-------- STUDY MATERIAL --------
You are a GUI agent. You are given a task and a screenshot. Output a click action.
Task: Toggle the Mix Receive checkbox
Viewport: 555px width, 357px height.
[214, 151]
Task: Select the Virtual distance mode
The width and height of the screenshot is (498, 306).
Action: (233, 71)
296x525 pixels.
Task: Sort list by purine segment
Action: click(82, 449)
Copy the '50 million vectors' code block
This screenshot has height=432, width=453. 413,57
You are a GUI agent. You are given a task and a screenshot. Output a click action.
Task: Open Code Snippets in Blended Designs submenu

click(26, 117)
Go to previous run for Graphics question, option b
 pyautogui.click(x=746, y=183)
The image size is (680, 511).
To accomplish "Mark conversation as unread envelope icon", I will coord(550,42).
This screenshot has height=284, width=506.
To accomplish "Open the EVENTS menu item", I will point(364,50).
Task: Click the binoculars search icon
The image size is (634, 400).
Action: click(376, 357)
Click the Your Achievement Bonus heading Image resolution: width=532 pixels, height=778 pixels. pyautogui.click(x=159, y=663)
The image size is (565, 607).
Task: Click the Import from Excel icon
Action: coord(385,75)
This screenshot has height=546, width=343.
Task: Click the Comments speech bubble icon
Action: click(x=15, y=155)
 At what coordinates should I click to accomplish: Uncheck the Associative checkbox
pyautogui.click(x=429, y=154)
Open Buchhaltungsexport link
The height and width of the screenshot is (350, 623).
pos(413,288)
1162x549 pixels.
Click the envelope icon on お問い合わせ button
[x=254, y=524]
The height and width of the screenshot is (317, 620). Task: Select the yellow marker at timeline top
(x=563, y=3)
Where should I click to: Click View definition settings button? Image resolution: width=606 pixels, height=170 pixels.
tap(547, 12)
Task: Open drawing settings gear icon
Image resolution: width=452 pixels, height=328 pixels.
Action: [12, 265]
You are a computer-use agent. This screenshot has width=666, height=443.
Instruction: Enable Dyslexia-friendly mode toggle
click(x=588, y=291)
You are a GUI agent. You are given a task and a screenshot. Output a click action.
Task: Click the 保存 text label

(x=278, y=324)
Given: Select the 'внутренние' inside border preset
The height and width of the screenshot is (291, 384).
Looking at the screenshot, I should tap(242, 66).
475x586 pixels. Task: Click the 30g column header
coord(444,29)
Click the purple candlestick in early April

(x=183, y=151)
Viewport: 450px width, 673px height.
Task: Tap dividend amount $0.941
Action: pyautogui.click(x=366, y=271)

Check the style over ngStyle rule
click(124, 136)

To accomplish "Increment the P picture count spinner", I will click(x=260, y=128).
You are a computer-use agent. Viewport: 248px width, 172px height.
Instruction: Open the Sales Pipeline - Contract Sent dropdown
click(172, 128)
--------
▸ WORK INSTRUCTIONS:
Write the records out once more. Change nothing.

▸ RESPONSE:
You are a GUI agent. You are given a task and a screenshot. Output a click action.
Task: Toggle the Mix Receive checkbox
Viewport: 555px width, 357px height.
[214, 151]
Task: Select the Virtual distance mode
The width and height of the screenshot is (498, 306).
Action: (233, 71)
296x525 pixels.
Task: Sort list by purine segment
Action: click(82, 449)
Copy the '50 million vectors' code block
This screenshot has height=432, width=453. 413,57
You are a GUI agent. You are given a task and a screenshot. Output a click action.
Task: Open Code Snippets in Blended Designs submenu

click(26, 117)
Go to previous run for Graphics question, option b
 pyautogui.click(x=746, y=183)
The image size is (680, 511).
To accomplish "Mark conversation as unread envelope icon", I will coord(550,42).
This screenshot has height=284, width=506.
To accomplish "Open the EVENTS menu item", I will point(364,50).
Task: Click the binoculars search icon
The image size is (634, 400).
Action: click(376, 357)
Click the Your Achievement Bonus heading Image resolution: width=532 pixels, height=778 pixels. pyautogui.click(x=159, y=663)
The image size is (565, 607).
Task: Click the Import from Excel icon
Action: coord(385,75)
This screenshot has height=546, width=343.
Task: Click the Comments speech bubble icon
Action: click(x=15, y=155)
 At what coordinates should I click to accomplish: Uncheck the Associative checkbox
pyautogui.click(x=429, y=154)
Open Buchhaltungsexport link
The height and width of the screenshot is (350, 623).
pos(413,288)
1162x549 pixels.
Click the envelope icon on お問い合わせ button
[x=254, y=524]
The height and width of the screenshot is (317, 620). Task: Select the yellow marker at timeline top
(x=563, y=3)
Where should I click to: Click View definition settings button? Image resolution: width=606 pixels, height=170 pixels.
tap(547, 12)
Task: Open drawing settings gear icon
Image resolution: width=452 pixels, height=328 pixels.
Action: [12, 265]
You are a computer-use agent. This screenshot has width=666, height=443.
Instruction: Enable Dyslexia-friendly mode toggle
click(x=588, y=291)
You are a GUI agent. You are given a task and a screenshot. Output a click action.
Task: Click the 保存 text label

(x=278, y=324)
Given: Select the 'внутренние' inside border preset
The height and width of the screenshot is (291, 384).
Looking at the screenshot, I should tap(242, 66).
475x586 pixels. Task: Click the 30g column header
coord(444,29)
Click the purple candlestick in early April

(x=183, y=151)
Viewport: 450px width, 673px height.
Task: Tap dividend amount $0.941
Action: pyautogui.click(x=366, y=271)

Check the style over ngStyle rule
click(124, 136)

To accomplish "Increment the P picture count spinner", I will click(x=260, y=128).
You are a computer-use agent. Viewport: 248px width, 172px height.
Instruction: Open the Sales Pipeline - Contract Sent dropdown
click(172, 128)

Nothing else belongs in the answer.